Optimising Bop for Green Hydrogen Production in PEM Electrolysis

Abstract The study investigates the optimisation of Balance of Plant (BOP) subsystems in Proton Exchange Membrane (PEM) electrolyser systems for green hydrogen production. The research highlights that BOP is not a secondary support unit, but a core contributor to overall efficiency, reliability, safety, and cost performance. Literature-based evidence indicates that 40–60 % of the total installed PEM electrolyser CAPEX is linked to BOP components rather than the stack itself. BOP inefficiencies can reduce net system efficiency by up to 10 percentage points, suggesting that high stack performance may still lead to weak plant-level results.
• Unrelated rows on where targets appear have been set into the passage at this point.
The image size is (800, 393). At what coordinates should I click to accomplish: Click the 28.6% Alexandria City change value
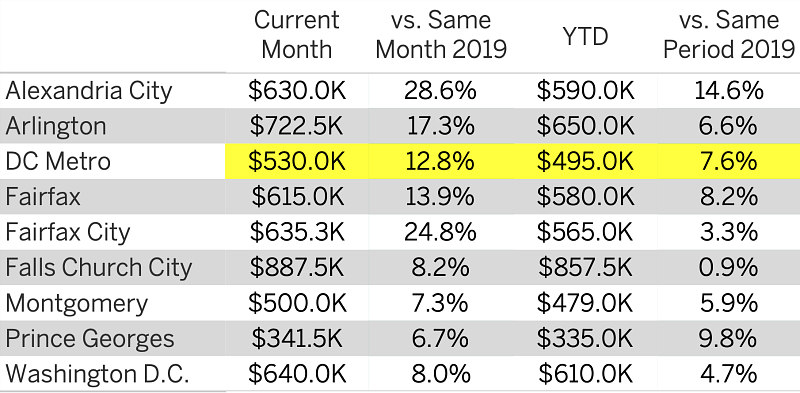coord(440,91)
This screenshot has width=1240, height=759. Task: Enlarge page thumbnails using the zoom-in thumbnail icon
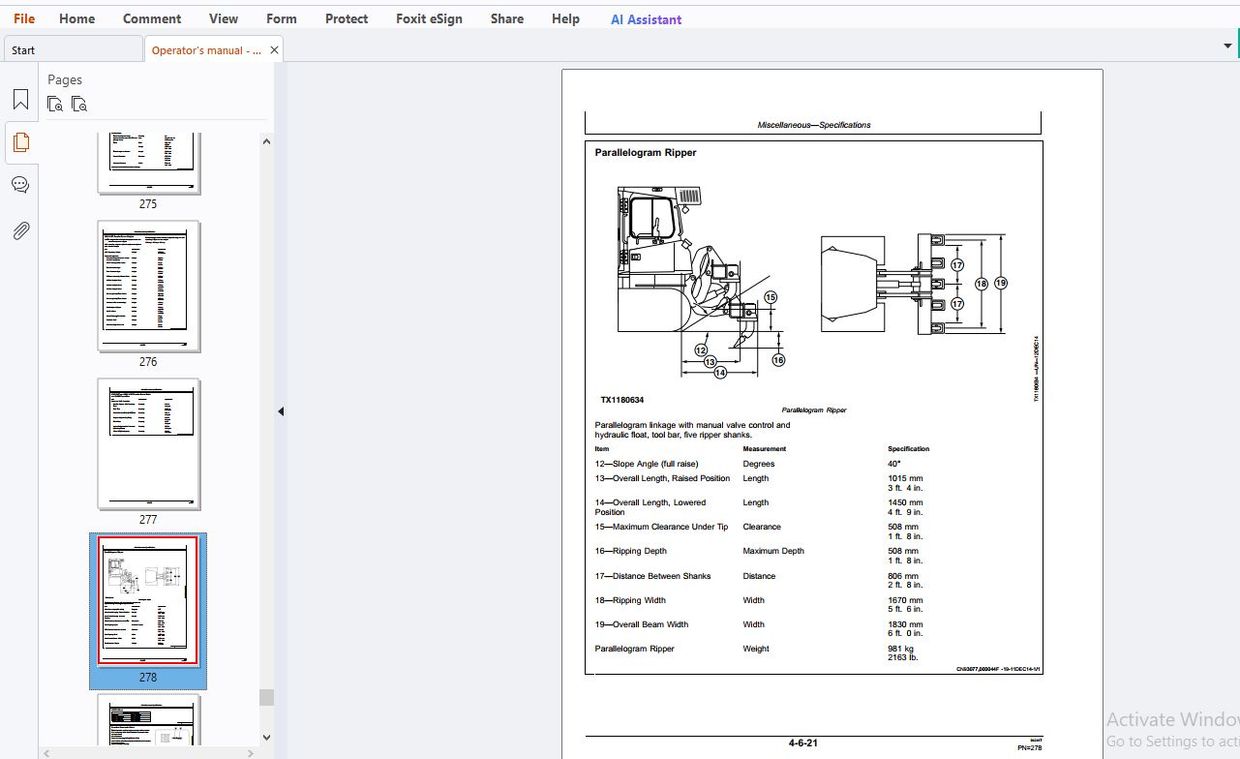click(x=55, y=103)
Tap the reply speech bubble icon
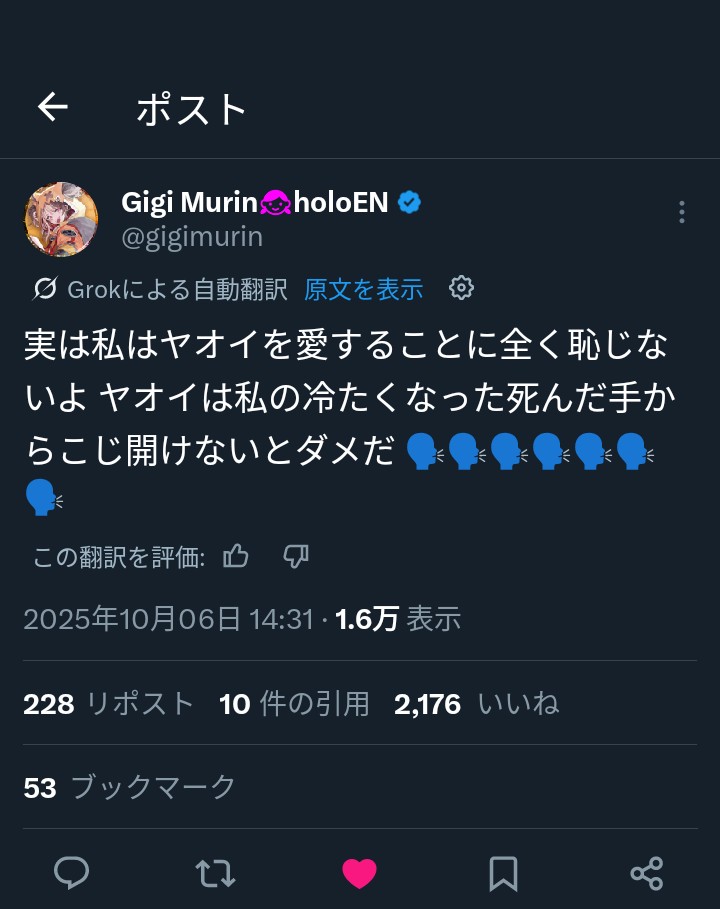The width and height of the screenshot is (720, 909). coord(71,873)
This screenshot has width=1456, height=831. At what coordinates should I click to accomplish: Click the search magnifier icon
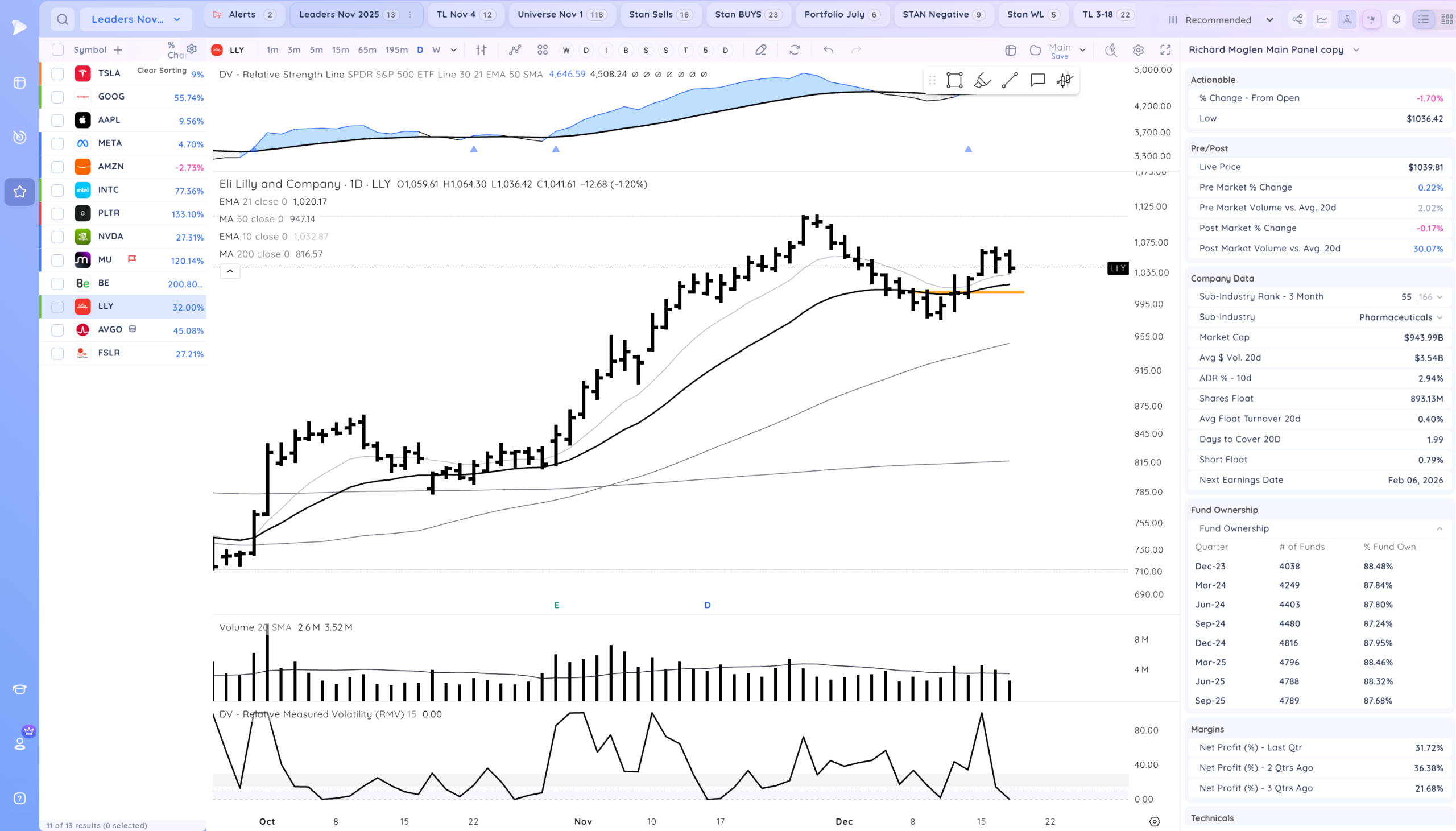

Key BOP subsystems assessed include water purification, thermal management, power electronics, gas handling and purification, compression and storage, and control/safety systems. PEM electrolysis requires ultrapure water with conductivity below 0.1 µS/cm and stable operating temperatures typically between 50 and 80 °C. A quantitative case study of a 10 MW PEM plant is used to illustrate subsystem-level impacts on cost and energy consumption. In this case study, BOP energy consumption is approximately 6–10 kWh/kg H₂, with major losses from power electronics (3–4 kWh/kg) and compression/storage (2–4 kWh/kg). Total electricity use is assumed at 55 kWh/kg H₂, including BOP losses. With 6,000 operating hours/year, the plant produces about 1.09 million kg H₂/year (≈1,091 t/year). Under a base electricity price of 50 EUR/MWh, annual electricity cost reaches ~3.0 million EUR/year. Total CAPEX is assumed at 900 EUR/kW, resulting in 9.0 million EUR investment for the 10 MW plant. Using a 20-year lifetime and 8 % discount rate, the calculated LCOH is approximately 3.8 EUR/kg H₂. The results confirm that BOP optimisation is essential for reducing parasitic losses, improving net efficiency, and lowering the levelized cost of hydrogen.